### Testo estratto
Le prima opere musicali che uscìrono dai torchi bolognesi furono Il secondo libro di Madrigali a cinque voci. Nuovamente da lui composti e datti in luce di Camillo Cortellini detto il Violino, nel 1584, e lo stesso anno, ancora di Cortellini, Madrigale a cinque voci; nel 1587 stampò Musica d'Ascanio Trombetti musico dell'illustrissima Signoria di Bologna fatta sopra le Conclusioni di Legge difese dall'illustre sig. Alessandro Viustini piacentino.
Stampò inoltre le opere di Giulio Cesare Croce e di Giovanni Della Casa, il Compendio dell'arte essorcistica, et possibilita delle mirabili et stupende operationi delli demoni, et de' malefici; con li rimedi opportuni alle infirmità maleficiali di Girolamo Menghiche, opera che ebbe notevole fortuna editoriale, epitalami, bandi, avvisi, ordinazioni, alcune tesi, rarità come Discorso sopra gli accidenti del parto mostruoso nato d'una hebrea nel ghetto di Venetia, nell'anno 1575 a di XXVI di maggio. Dove si ragiona altamente del futuro destino de gli hebrei. Di nuovo ristampato, e con le annotationi di Gio. Giuseppe Gregorio cremonese ampliato, la Narratione delle sontuosissime essequie, fatte nella morte del serenissimo Francesco de' Medici (1587). Solo su due pubblicazioni di tipo ufficiale Rossi aggiunse alla sottoscrizione la qualifica di «impressore episcopale»: Ordinationi publicate nella sinodo diocesana di Bologna, sotto il di 16 d'ottobre 1566 e Ordinationi publicate nella sinodo diocesana di Bologna. Sotto il di 16 d'ottobre 1566. Con gli avertimenti per il sacerdote, che ha da celebrare la santa messa (1567).

Voci tratte da una fonte di dati
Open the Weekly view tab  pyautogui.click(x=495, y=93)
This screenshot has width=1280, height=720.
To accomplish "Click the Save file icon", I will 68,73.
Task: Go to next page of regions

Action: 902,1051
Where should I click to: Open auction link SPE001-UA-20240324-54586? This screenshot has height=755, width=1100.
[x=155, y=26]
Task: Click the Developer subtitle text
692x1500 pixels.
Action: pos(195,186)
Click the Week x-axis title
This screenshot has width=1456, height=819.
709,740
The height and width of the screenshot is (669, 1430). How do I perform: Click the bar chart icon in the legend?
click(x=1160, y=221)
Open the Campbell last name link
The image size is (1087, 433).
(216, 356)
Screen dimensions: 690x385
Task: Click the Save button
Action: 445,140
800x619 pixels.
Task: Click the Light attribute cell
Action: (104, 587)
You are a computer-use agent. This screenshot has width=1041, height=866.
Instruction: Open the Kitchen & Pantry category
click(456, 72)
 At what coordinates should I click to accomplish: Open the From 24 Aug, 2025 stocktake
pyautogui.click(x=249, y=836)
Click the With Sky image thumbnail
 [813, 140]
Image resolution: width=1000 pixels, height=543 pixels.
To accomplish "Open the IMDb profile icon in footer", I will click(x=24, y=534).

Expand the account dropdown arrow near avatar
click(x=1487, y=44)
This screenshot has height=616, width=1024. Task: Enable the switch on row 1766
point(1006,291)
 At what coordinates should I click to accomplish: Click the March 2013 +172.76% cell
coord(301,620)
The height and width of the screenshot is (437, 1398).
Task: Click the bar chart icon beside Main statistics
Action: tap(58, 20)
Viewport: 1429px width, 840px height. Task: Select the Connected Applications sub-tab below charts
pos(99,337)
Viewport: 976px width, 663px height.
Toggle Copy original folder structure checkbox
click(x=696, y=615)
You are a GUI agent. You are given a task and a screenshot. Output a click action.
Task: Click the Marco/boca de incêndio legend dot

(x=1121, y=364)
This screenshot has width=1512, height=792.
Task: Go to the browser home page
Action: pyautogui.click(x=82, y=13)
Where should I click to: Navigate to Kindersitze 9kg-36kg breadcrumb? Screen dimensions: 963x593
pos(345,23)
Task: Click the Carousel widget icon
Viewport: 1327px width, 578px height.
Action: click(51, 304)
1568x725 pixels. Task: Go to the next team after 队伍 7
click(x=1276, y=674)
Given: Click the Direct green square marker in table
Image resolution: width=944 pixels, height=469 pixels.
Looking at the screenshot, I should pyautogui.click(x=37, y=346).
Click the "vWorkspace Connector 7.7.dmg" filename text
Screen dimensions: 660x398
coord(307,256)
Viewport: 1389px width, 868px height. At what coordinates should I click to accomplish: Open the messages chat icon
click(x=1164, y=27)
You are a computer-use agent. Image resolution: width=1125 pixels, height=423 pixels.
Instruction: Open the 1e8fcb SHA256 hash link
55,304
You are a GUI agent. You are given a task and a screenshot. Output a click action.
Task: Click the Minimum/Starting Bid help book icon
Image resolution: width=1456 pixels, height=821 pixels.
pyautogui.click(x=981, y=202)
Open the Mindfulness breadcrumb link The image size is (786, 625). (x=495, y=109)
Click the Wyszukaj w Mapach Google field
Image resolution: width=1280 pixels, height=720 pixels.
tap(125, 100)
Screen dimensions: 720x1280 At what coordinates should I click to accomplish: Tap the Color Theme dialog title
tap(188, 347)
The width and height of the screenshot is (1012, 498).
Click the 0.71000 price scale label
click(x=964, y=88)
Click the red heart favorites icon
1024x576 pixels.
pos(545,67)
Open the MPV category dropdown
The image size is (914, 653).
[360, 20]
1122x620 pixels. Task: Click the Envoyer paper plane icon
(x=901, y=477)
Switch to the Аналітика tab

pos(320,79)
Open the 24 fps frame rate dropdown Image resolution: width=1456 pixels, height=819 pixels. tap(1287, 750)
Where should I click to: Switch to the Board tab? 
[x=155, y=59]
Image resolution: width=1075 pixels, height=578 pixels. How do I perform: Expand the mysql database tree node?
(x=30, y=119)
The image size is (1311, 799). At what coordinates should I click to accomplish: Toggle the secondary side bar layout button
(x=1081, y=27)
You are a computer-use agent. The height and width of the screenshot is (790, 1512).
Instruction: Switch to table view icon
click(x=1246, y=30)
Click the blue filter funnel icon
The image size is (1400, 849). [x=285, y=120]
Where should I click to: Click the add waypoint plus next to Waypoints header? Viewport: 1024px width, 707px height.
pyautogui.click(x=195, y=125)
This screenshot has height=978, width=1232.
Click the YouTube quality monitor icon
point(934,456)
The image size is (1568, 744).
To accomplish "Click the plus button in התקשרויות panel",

### Scopo dell'esercizio
Riscrivi il passo del testo sulle stampe di Rossi a partire da "Le prima opere" fino a "Alessandro Viustini piacentino.", mettendo "modenesi" al posto di "bolognesi". Le voci non hanno alcun ruolo in questo esercizio.

### Soluzione dell'esercizio
Le prima opere musicali che uscìrono dai torchi modenesi furono Il secondo libro di Madrigali a cinque voci. Nuovamente da lui composti e datti in luce di Camillo Cortellini detto il Violino, nel 1584, e lo stesso anno, ancora di Cortellini, Madrigale a cinque voci; nel 1587 stampò Musica d'Ascanio Trombetti musico dell'illustrissima Signoria di Bologna fatta sopra le Conclusioni di Legge difese dall'illustre sig. Alessandro Viustini piacentino.